Prima del Natale scorso, credo negli ultimi di novembre, da un finestrino della baracca di Minniti vidi costui coricato su una cassa e vicino a lui si trovava la figlia. Io, che già sapevo il primo fatto, domandai alla bambina cosa le avesse fatto suo padre e lei mi rispose che l’aveva toccata nelle parti pudende.

– Non vi ha detto altro o non avete visto altro?

Ricordo che si era nell’estate dell’anno passato quando domandai di nuovo alla bambina cosa le aveva fatto il padre e mi rispose che il padre la baciava, si sbottonava i pantaloni e la toccava nelle parti pudende. Aggiungo che pochi giorni prima che Minniti venisse arrestato per le lesioni prodotte alla moglie, lo vidi chiuso nella propria baracca colla figlia e quando costui uscì apparve graffiato alla gola ed interrogato da me rispose che s’era graffiato con un chiodo. Siccome la figlia s’era messa a parlare con la mamma, Minniti chiese alla figlia: “che cosa hai detto a tua madre, che ti ho inquietata due volte?”.

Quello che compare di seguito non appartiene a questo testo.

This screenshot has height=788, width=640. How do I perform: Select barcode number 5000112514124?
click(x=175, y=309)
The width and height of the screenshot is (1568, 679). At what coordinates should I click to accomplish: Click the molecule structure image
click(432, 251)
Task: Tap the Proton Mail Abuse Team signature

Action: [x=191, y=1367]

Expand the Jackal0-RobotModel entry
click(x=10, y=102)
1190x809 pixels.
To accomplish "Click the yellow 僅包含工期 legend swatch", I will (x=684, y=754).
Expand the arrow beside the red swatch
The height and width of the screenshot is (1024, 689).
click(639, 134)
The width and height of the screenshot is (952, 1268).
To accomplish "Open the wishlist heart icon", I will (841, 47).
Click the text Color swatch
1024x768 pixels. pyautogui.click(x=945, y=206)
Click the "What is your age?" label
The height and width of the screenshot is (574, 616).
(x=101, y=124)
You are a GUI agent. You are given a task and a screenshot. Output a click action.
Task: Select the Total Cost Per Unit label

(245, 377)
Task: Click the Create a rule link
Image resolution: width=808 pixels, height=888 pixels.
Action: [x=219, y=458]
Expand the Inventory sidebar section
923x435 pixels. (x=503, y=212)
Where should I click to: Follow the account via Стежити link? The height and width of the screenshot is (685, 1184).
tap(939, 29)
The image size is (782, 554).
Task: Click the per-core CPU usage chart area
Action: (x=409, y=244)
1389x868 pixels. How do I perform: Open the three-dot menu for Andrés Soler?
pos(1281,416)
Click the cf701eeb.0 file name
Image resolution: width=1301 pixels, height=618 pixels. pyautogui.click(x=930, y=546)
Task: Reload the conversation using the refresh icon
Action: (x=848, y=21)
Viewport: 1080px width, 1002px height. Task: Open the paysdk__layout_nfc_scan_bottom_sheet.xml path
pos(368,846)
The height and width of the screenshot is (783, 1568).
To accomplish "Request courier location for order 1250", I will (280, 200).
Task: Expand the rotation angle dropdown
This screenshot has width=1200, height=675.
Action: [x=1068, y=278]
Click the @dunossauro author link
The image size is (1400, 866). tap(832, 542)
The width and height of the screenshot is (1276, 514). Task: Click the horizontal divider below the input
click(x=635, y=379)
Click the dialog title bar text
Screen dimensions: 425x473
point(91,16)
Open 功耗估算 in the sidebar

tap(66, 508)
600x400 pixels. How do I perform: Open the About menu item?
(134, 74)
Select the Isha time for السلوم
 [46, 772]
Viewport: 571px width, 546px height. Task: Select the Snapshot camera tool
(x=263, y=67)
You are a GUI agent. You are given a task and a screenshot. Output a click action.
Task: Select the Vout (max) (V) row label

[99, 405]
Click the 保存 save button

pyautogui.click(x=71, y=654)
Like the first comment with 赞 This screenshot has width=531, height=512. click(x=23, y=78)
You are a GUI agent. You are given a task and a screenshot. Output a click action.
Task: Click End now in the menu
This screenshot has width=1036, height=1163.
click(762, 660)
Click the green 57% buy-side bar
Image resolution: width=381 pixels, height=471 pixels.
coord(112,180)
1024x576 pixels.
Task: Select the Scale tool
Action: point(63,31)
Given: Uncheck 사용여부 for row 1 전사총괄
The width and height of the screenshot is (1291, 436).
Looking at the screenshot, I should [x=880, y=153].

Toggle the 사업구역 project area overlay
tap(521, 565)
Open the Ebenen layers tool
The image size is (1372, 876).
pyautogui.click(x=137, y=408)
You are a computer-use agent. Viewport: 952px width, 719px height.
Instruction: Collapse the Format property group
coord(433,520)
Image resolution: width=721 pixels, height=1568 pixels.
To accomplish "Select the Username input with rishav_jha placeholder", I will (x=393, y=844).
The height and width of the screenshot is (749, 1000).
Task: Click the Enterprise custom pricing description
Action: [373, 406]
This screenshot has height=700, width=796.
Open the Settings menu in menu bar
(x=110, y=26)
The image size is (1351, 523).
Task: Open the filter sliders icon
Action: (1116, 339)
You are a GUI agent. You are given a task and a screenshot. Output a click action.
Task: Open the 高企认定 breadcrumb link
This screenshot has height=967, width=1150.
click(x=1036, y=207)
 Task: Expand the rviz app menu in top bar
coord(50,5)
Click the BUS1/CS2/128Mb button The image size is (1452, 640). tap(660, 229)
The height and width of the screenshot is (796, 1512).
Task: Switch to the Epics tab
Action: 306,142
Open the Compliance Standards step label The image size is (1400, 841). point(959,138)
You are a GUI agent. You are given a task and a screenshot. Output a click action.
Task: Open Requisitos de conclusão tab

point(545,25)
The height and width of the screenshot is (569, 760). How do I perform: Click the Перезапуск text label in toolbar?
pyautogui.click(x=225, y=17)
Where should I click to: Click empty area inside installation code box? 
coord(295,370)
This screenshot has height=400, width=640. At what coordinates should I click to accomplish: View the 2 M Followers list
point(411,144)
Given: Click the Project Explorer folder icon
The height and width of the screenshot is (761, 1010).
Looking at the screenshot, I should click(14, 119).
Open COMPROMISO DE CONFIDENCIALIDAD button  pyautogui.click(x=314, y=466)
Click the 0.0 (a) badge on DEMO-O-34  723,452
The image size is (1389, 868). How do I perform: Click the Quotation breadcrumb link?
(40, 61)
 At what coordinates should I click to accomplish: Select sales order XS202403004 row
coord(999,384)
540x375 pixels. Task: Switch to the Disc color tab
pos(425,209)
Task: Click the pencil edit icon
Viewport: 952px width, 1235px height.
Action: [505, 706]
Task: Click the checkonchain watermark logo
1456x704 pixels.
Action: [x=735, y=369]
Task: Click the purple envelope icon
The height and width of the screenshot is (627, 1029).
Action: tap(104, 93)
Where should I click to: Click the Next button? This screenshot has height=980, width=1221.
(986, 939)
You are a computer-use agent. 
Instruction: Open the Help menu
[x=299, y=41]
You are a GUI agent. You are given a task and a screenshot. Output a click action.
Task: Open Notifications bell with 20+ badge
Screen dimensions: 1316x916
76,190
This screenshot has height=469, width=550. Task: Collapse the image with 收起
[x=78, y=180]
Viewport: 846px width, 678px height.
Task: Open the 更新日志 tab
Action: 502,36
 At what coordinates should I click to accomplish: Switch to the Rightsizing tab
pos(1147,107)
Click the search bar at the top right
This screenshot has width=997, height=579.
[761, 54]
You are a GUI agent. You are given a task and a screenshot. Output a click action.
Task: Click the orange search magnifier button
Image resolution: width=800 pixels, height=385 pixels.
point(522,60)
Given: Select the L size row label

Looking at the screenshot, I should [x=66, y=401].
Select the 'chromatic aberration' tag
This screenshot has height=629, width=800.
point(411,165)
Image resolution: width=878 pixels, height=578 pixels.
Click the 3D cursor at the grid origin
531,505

Anche Giuseppina D’Amico sa qualcosa:

In un giorno che non ricordo, vidi uscire dalla sua abitazione Caterina Priolo tutta emozionata e piangente. Le domandai che cosa le era successa e mi rispose che il marito a momenti stava per disonorare la figlia, ma siccome ero occupata non mi raccontò i particolari. Io le suggerii di andare a riferire il fatto ai Carabinieri e credo che sia andata

Per gli inquirenti può bastare e chiedono il rinvio a giudizio di Pasquale Minniti per rispondere di atti di libidine continuati sulla propria figlia minore degli anni 12 e di lesioni personali in danno della moglie.

La causa si discute l’11 dicembre 1916 ed il giorno dopo viene emessa la sentenza: la Corte condanna Minniti Pasquale alla pena della reclusione per anni 16 e mesi 6, oltre alle spese, ai danni ed alle pene accessorie.[1]

[1] ASRC, Atti della Corte d’Assise di Reggio Calabria.